**SHORT TASK**:
Put the following lines into a numbered list, leaving out any blank lines.

**EXERCISE INPUTS**:
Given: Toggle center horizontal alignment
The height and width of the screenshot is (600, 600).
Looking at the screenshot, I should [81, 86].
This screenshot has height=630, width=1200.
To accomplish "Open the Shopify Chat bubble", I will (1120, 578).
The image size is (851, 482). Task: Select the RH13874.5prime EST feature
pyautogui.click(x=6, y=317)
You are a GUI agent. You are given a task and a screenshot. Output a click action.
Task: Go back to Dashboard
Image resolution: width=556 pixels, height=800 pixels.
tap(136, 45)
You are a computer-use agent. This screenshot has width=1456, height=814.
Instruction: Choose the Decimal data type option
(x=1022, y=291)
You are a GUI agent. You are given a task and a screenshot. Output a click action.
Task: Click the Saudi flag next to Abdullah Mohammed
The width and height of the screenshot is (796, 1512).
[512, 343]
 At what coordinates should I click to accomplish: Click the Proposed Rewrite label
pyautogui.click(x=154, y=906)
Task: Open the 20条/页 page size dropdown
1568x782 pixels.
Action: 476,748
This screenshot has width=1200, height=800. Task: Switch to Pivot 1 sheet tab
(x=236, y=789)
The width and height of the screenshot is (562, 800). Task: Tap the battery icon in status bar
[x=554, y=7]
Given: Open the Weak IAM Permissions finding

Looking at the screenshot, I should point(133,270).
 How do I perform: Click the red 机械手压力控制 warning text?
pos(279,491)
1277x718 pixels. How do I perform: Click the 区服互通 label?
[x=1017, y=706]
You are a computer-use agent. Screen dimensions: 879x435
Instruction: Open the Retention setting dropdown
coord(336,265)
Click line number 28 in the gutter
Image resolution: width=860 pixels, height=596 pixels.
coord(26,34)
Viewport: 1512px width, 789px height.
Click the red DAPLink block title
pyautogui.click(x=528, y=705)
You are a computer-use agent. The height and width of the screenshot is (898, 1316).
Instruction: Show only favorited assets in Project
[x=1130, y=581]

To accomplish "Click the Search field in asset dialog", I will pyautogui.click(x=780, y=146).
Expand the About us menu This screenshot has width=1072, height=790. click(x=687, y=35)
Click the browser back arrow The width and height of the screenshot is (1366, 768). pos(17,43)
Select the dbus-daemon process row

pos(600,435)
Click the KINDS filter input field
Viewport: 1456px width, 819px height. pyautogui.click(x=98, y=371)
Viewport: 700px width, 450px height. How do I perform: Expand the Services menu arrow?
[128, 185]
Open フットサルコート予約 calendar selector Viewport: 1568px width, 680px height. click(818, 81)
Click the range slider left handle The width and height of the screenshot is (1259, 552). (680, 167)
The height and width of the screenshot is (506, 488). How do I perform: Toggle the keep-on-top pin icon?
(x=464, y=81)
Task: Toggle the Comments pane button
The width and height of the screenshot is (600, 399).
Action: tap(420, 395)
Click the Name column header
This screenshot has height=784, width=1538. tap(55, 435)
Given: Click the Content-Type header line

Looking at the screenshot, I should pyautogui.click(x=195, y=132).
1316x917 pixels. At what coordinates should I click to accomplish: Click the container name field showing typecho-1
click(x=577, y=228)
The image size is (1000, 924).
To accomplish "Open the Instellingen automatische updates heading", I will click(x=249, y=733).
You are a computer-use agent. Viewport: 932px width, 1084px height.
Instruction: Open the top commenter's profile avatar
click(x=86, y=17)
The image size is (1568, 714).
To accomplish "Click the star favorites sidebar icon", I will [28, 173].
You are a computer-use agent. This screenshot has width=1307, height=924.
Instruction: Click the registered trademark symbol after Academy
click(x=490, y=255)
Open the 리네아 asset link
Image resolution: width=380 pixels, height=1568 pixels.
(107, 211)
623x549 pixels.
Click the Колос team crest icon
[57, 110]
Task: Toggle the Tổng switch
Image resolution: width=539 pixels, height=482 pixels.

**EXERCISE ANSWER**:
1. Given: Toggle center horizontal alignment
2. The height and width of the screenshot is (600, 600).
3. Looking at the screenshot, I should [81, 86].
4. This screenshot has height=630, width=1200.
5. To accomplish "Open the Shopify Chat bubble", I will (1120, 578).
6. The image size is (851, 482). Task: Select the RH13874.5prime EST feature
7. pyautogui.click(x=6, y=317)
8. You are a GUI agent. You are given a task and a screenshot. Output a click action.
9. Task: Go back to Dashboard
10. Image resolution: width=556 pixels, height=800 pixels.
11. tap(136, 45)
12. You are a computer-use agent. This screenshot has width=1456, height=814.
13. Instruction: Choose the Decimal data type option
14. (x=1022, y=291)
15. You are a GUI agent. You are given a task and a screenshot. Output a click action.
16. Task: Click the Saudi flag next to Abdullah Mohammed
17. The width and height of the screenshot is (796, 1512).
18. [512, 343]
19.  At what coordinates should I click to accomplish: Click the Proposed Rewrite label
20. pyautogui.click(x=154, y=906)
21. Task: Open the 20条/页 page size dropdown
22. 1568x782 pixels.
23. Action: 476,748
24. This screenshot has width=1200, height=800. Task: Switch to Pivot 1 sheet tab
25. (x=236, y=789)
26. The width and height of the screenshot is (562, 800). Task: Tap the battery icon in status bar
27. [x=554, y=7]
28. Given: Open the Weak IAM Permissions finding
29. Looking at the screenshot, I should point(133,270).
30.  How do I perform: Click the red 机械手压力控制 warning text?
31. pos(279,491)
32. 1277x718 pixels. How do I perform: Click the 区服互通 label?
33. [x=1017, y=706]
34. You are a computer-use agent. Screen dimensions: 879x435
35. Instruction: Open the Retention setting dropdown
36. coord(336,265)
37. Click line number 28 in the gutter
38. Image resolution: width=860 pixels, height=596 pixels.
39. coord(26,34)
40. Viewport: 1512px width, 789px height.
41. Click the red DAPLink block title
42. pyautogui.click(x=528, y=705)
43. You are a computer-use agent. The height and width of the screenshot is (898, 1316).
44. Instruction: Show only favorited assets in Project
45. [x=1130, y=581]
46. To accomplish "Click the Search field in asset dialog", I will pyautogui.click(x=780, y=146).
47. Expand the About us menu This screenshot has width=1072, height=790. click(x=687, y=35)
48. Click the browser back arrow The width and height of the screenshot is (1366, 768). pos(17,43)
49. Select the dbus-daemon process row
50. pos(600,435)
51. Click the KINDS filter input field
52. Viewport: 1456px width, 819px height. pyautogui.click(x=98, y=371)
53. Viewport: 700px width, 450px height. How do I perform: Expand the Services menu arrow?
54. [128, 185]
55. Open フットサルコート予約 calendar selector Viewport: 1568px width, 680px height. click(818, 81)
56. Click the range slider left handle The width and height of the screenshot is (1259, 552). (680, 167)
57. The height and width of the screenshot is (506, 488). How do I perform: Toggle the keep-on-top pin icon?
58. (x=464, y=81)
59. Task: Toggle the Comments pane button
60. The width and height of the screenshot is (600, 399).
61. Action: tap(420, 395)
62. Click the Name column header
63. This screenshot has height=784, width=1538. tap(55, 435)
64. Given: Click the Content-Type header line
65. Looking at the screenshot, I should pyautogui.click(x=195, y=132).
66. 1316x917 pixels. At what coordinates should I click to accomplish: Click the container name field showing typecho-1
67. click(x=577, y=228)
68. The image size is (1000, 924).
69. To accomplish "Open the Instellingen automatische updates heading", I will click(x=249, y=733).
70. You are a computer-use agent. Viewport: 932px width, 1084px height.
71. Instruction: Open the top commenter's profile avatar
72. click(x=86, y=17)
73. The image size is (1568, 714).
74. To accomplish "Click the star favorites sidebar icon", I will [28, 173].
75. You are a computer-use agent. This screenshot has width=1307, height=924.
76. Instruction: Click the registered trademark symbol after Academy
77. click(x=490, y=255)
78. Open the 리네아 asset link
79. Image resolution: width=380 pixels, height=1568 pixels.
80. (107, 211)
81. 623x549 pixels.
82. Click the Колос team crest icon
83. [57, 110]
84. Task: Toggle the Tổng switch
85. Image resolution: width=539 pixels, height=482 pixels.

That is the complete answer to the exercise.